Exercise brief - Keep the images out while you set down the data exactly.

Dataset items

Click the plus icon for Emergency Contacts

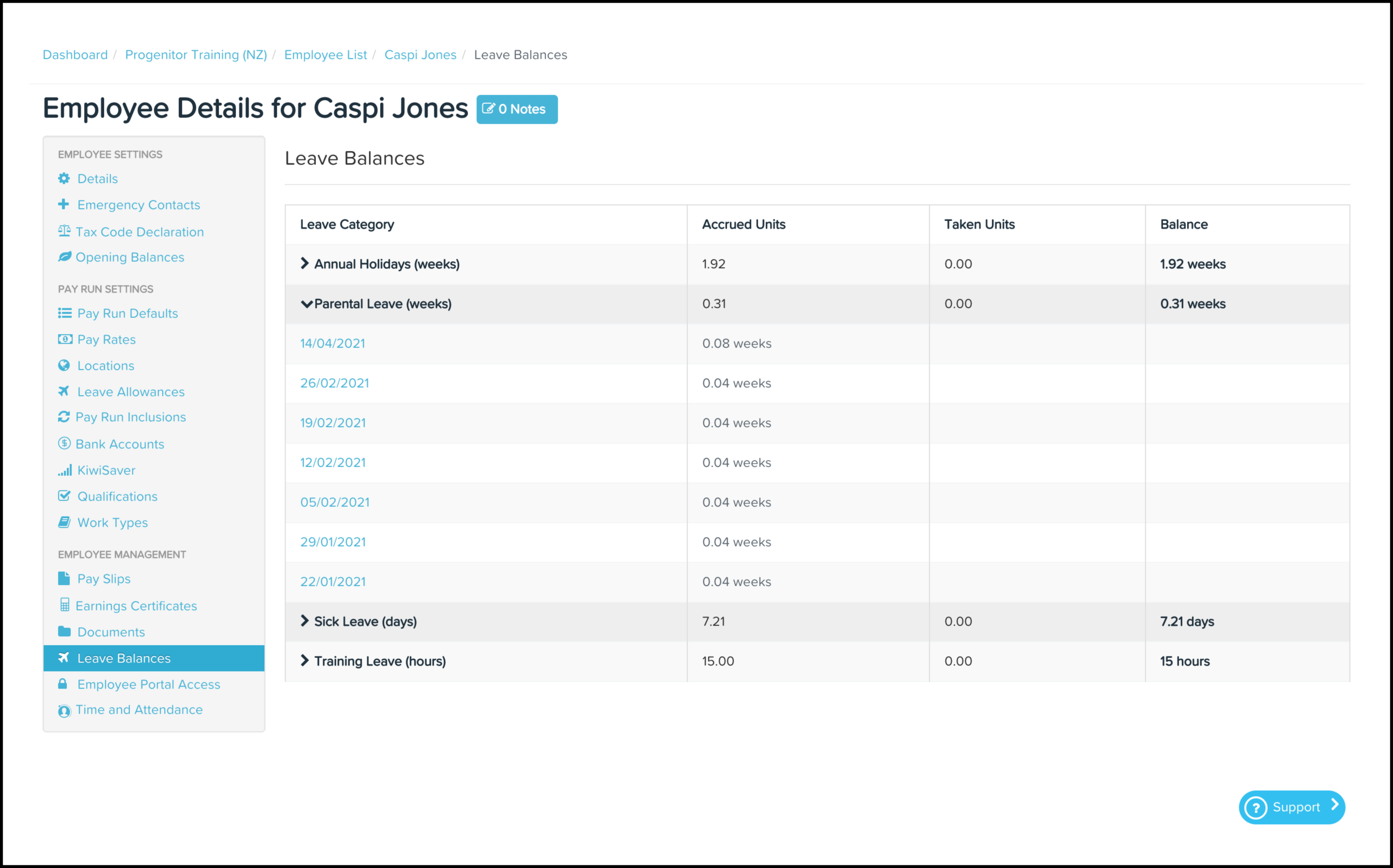(x=64, y=204)
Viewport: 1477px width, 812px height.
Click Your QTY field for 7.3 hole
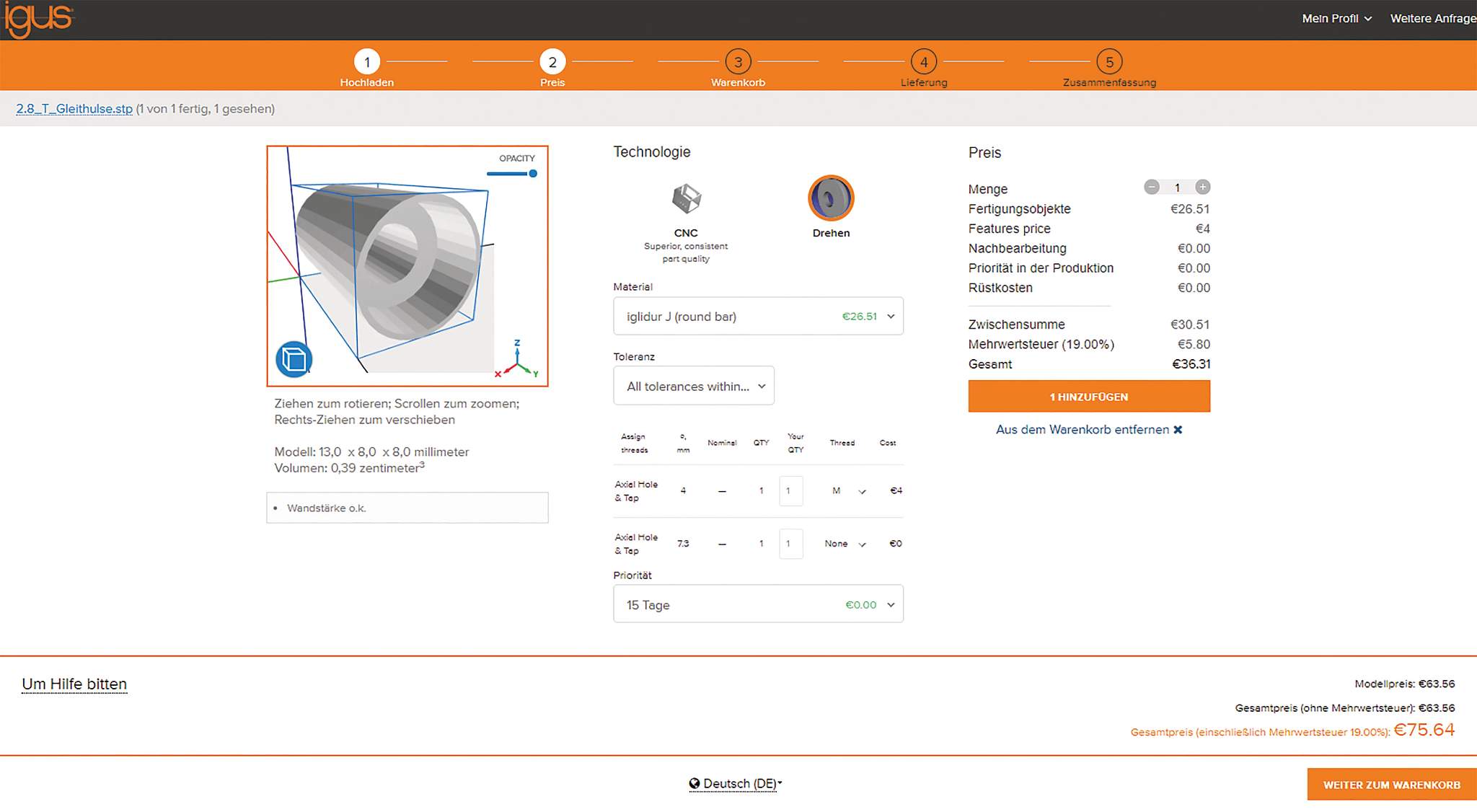pos(790,544)
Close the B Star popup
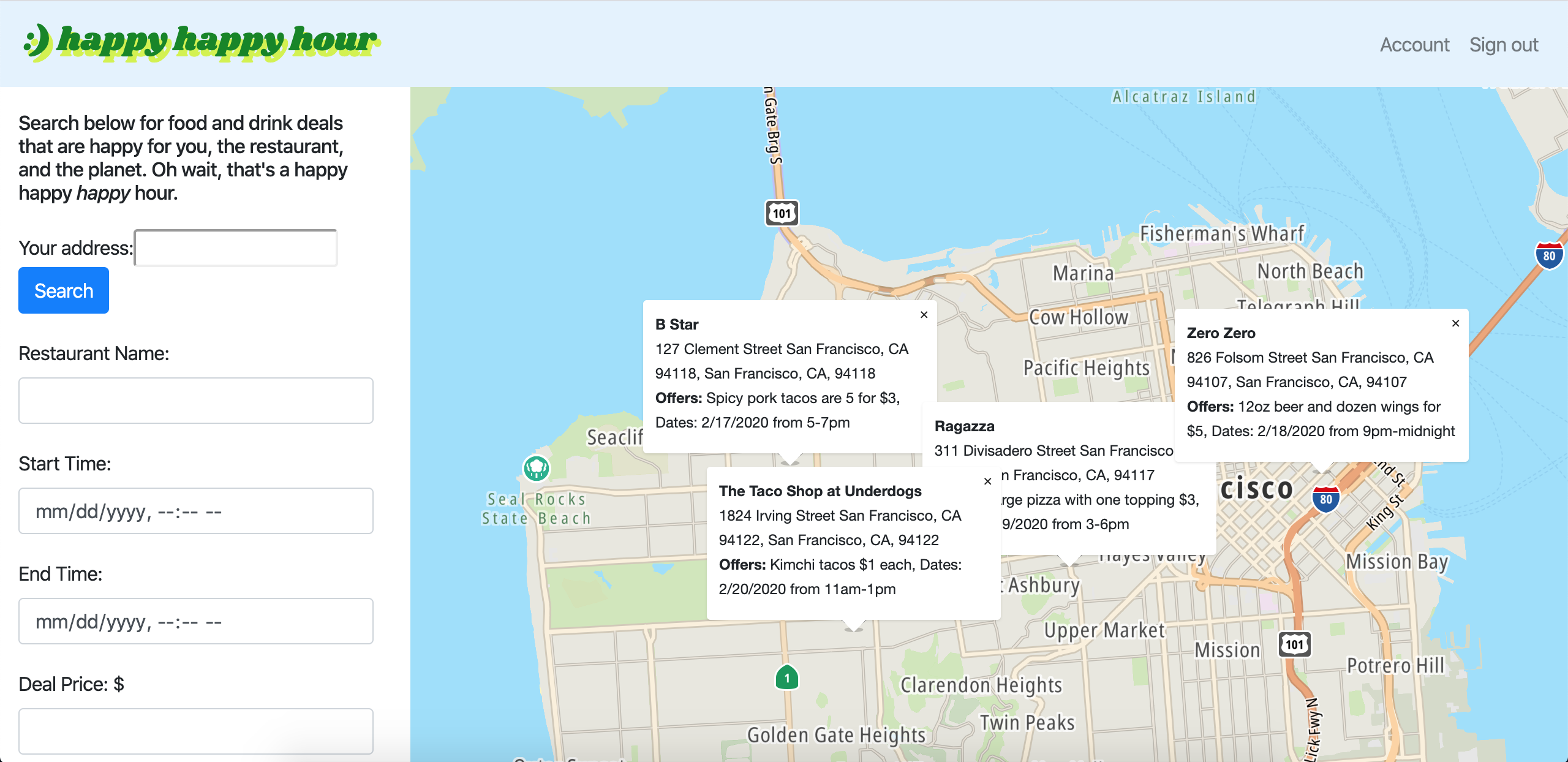Viewport: 1568px width, 762px height. pos(924,315)
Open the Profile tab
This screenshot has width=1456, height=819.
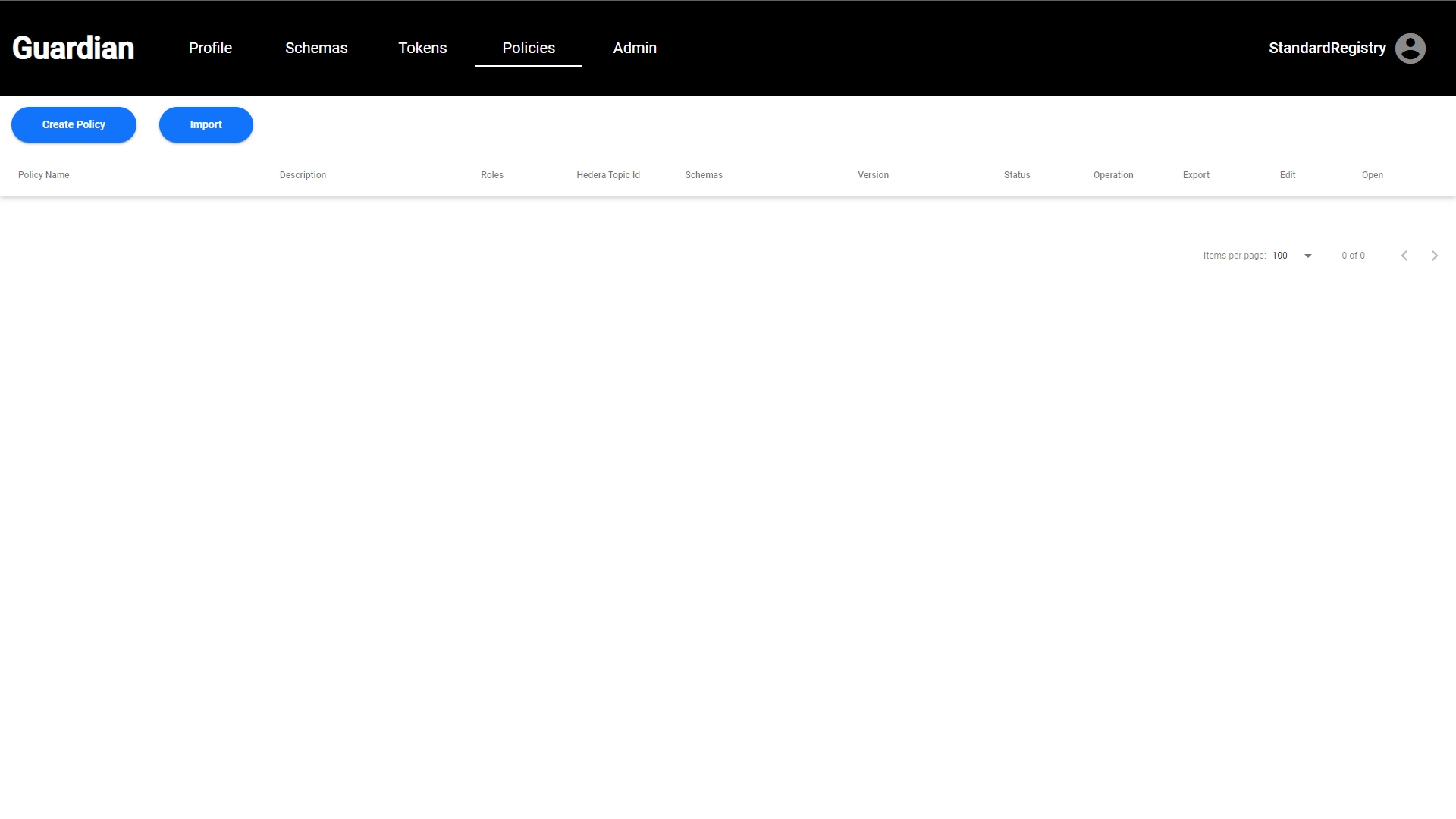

Answer -
Click the plus icon for Emergency Contacts

(x=64, y=204)
Viewport: 1477px width, 812px height.
Click Your QTY field for 7.3 hole
pos(790,544)
Close the B Star popup
Viewport: 1568px width, 762px height. pos(924,315)
Open the Profile tab
This screenshot has width=1456, height=819.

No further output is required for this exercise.